EXERCISE INSTRUCTIONS:
When writing out the listing below, reproduce every word exactly and skip the pictures.

━━ EXTRACTED RECORDS

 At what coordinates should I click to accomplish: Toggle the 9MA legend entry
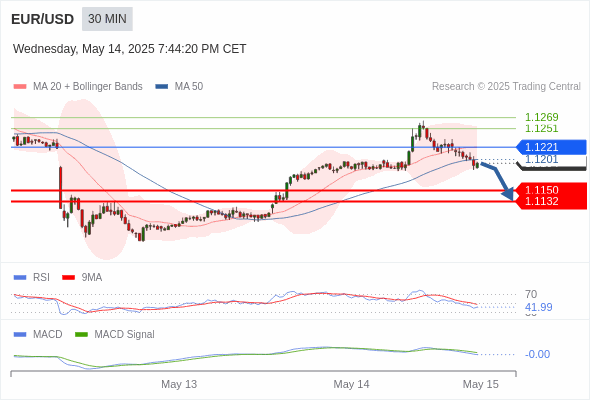coord(91,277)
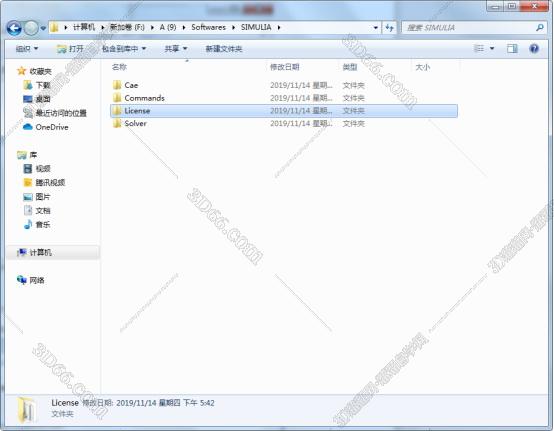Open the 组织 menu
This screenshot has height=431, width=554.
coord(27,48)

━━━━

ANSWER SECTION:
 At what coordinates should I click to accomplish: Toggle the 9MA legend entry
coord(91,277)
Open the 组织 menu
This screenshot has height=431, width=554.
coord(27,48)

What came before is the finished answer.